Influenciadores promovem “alimentação bíblica” que prioriza alimentos citados na Bíblia

28.05.2026 | Por: Gudyê KondZilla

Seguidoras e seguidores adotam dietas baseadas em alimentos mencionados na Bíblia

TRANSMISSÃO: Band

Kayla Bundy, criadora de conteúdo cristã de 27 anos, segue há oito anos o que chama de “alimentação bíblica” e compartilha sua rotina alimentar no TikTok, onde tem mais de 500 mil seguidores. Ela relata que a mudança na dieta melhorou a pele, o cabelo e a depressão. Bundy consome itens como caldo de osso pela manhã, leite cru, sardinha e pão de fermentação natural, e afirma cozinhar com ingredientes de produtores locais.
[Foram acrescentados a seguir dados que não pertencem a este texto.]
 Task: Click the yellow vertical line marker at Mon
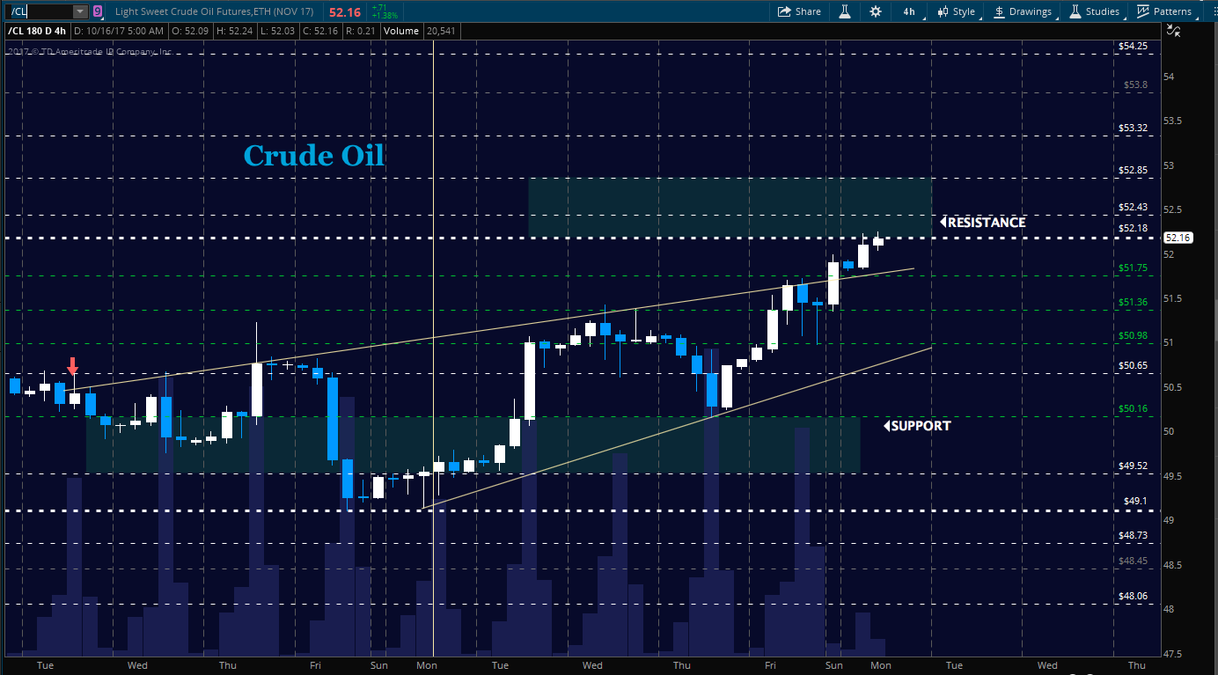[433, 264]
A influenciadora, que mora em Bali e cresceu em Michigan, reconhece não ter formação em nutrição, mas comercializa um guia digital de “superalimentos bíblicos” por US$ 28 e oferece pacotes de coaching a partir de cerca de US$ 700 por mês.

O fenômeno de “comer à moda bíblica” aparece como parte de um movimento mais amplo que questiona alimentos ultraprocessados e busca produtos menos industrializados. O texto cita a pressão do movimento “Make America Healthy Again” (MAHA) por maior acesso a laticínios não pasteurizados e restrições a aditivos artificiais, além de apontar que o novo comissário interino da FDA, que assumiu o cargo na terça-feira, é um defensor de políticas para reduzir substâncias químicas na cadeia alimentar.

Outra voz do movimento é Annalies Xaviera, dona de casa de Gainesville, na Geórgia, que viu seu público no Facebook crescer de poucos milhares para mais de 300 mil nesta primavera. Xaviera, 32 anos, vende um livro digital de receitas e define sua prática como “comer comida de verdade e cozinhar em casa”, mantendo alguns produtos industrializados como macarrão. Ela afirma não se considerar parte do MAHA, mas reconhece afinidades com algumas bandeiras do grupo.

Práticas relacionadas existem há anos, como o “jejum de Daniel”, períodos de 21 dias inspirados no Livro de Daniel em que a alimentação é restrita a vegetais e água. Livros como The Eden Diet (2008) e The Maker’s Diet (2004) já abordaram dietas baseadas em ensinamentos bíblicos; o último tornou-se best-seller.

Imagem: Ap

Especialistas citados situam o fenômeno entre práticas de bem-estar e religião. Jennifer R. Ayres, professora de educação religiosa na Universidade Emory, observa que o movimento online enfatiza a decisão individual e tende a deixar de lado uma visão coletiva e ambiental sobre o sistema alimentar. Abbie Stasior, nutricionista cristã em Nashville, afirma que suas orientações misturam recomendações nutricionais convencionais com referências bíblicas para fortalecer a motivação dos clientes.

Do ponto de vista nutricional, Marion Nestle, pesquisadora de políticas alimentares nos EUA, afirma que quem consome calorias suficientes e uma variedade de alimentos pouco processados provavelmente está bem, mas alerta que a cultura do bem-estar frequentemente se baseia mais em experiência pessoal do que em evidência científica.

O interesse por dietas que usam a Bíblia como referência combina tradição religiosa, busca por alimentos simples e um mercado de produtos e serviços vendidos por influenciadores e autores.